El peso específico de los referentes

Ponzio es el capitán y el emblema. Tal vez por eso, junto a Marcelo Gallardo, se encargó de hablar con Iván Rossi días atrás, luego de que el joven ex Banfield declarara que no veía "a Boca en la Copa Libertadores", en referencia a una frase que Leonardo Jara había dicho. Es parte de un plantel unido, que decide no entrar en polémicas y que se refugia en su intimidad. Ponzio no esquiva nunca la responsabilidad: "Hoy, si estás 1-0 en una cancha donde sos protagonista, quedás desprotegido cuando atacás, más que nada por el juego que nosotros tenemos. Por eso hay que ser más pensante en algunas ocasiones". Ponzio, Maidana y otros más hablan... y el resto escucha, sin dobles lecturas.

El papel del entrenador ante la adversidad

Gallardo está motivado y es el principal sostén de la energía constante. Nunca deja que los jugadores se relajen. "Me generaría dudas si no tuviéramos juego. Y desde lo futbolístico sigo viendo cosas positivas. Seguimos insistiendo con lo nuestro. De la misma manera, no me preocupa el cansancio. Me preocuparía si no termináramos cansados los partidos. Prefiero que sea así, a que vea jugadores que no están cansados". El DT es ídolo para los hinchas y referencia exclusiva para los jugadores. Su palabra es esencial.

El desgaste físico y los lesionados

Las próximas dos semanas serán las últimas con tranquilidad. Así, culminará un positivo abril y comenzará un duro mayo, el mes más agitado del semestre, y que posiblemente traiga consigo un fuerte desgaste físico. La sucesión de siete partidos en tres semanas comenzará el domingo 7 de mayo ante Temperley en el Monumental, y luego seguirá con Emelec, como local (el miércoles 10), Boca, en la Bombonera (el domingo 14), Melgar en Arequipa (el jueves 18), Gimnasia, en La Plata (el domingo 21), Independiente Medellín, de local (el jueves 25) -último partido de la etapa de grupos de la Libertadores- y Rosario Central, en Arroyito (el domingo 28).

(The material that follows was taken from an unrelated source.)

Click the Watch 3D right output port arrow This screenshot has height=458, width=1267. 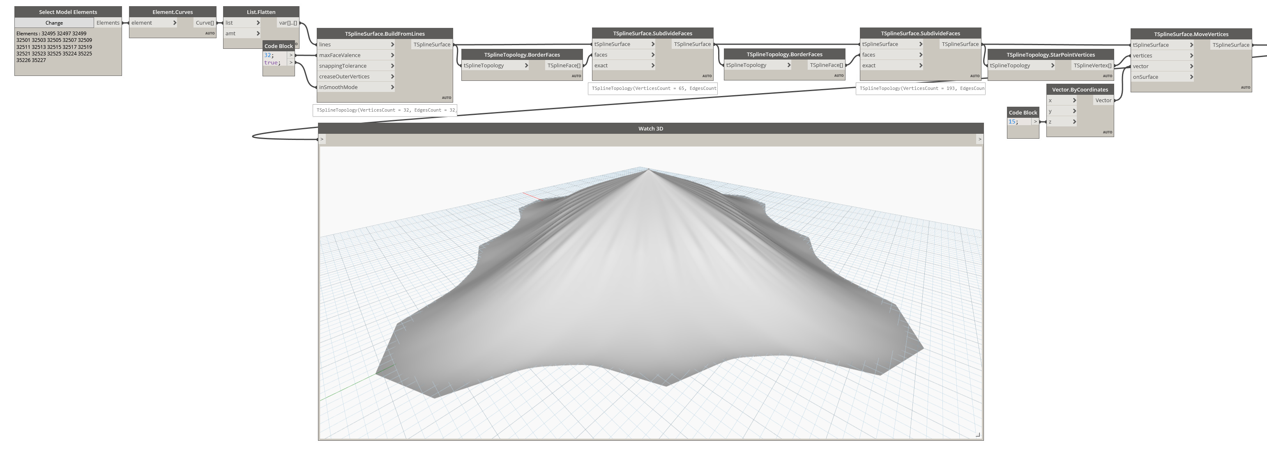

Gallardo recurrirá a la rotación. Ante el xeneize se juega gran parte del campeonato en un duelo que posiblemente vuelva a tener la intensidad de los de Copa, ya que a diferencia de los tres clásicos en los torneos locales de 2016, hoy tiene tintes de duelo definitorio. Y, además, que también deberá cerrar su pase a los octavos de final en la Libertadores.

La situación del plantel es positiva. Sin lesionados de gravedad y con el próximo fin de semana disponible para descansar, Gallardo sólo se encuentra a la espera de la recuperación de Iván Alonso, quien sufrió una sobrecarga muscular y no estuvo ante Sarmiento, y con la expectativa puesta en Luciano Lollo (integró el banco de suplentes ante Sarmiento) y Marcelo Larrondo, que intensifica los trabajos pero el cuerpo técnico no quiere arriesgarlo, tras la molestia muscular que sufrió en Mendoza hace 3 semanas.

¿El público confía en el equipo?

El entusiasmo es compartido, más allá del golpe en el Monumental. Esa misma confianza que transmite el Muñeco, se replica puertas adentro del plantel y llega hasta las tribunas del Monumental. El traspié no opacó la actualidad y los hinchas despidieron al equipo con aplausos. Una muestra de apoyo en un mundo River que sabe que lo más difícil está por venir.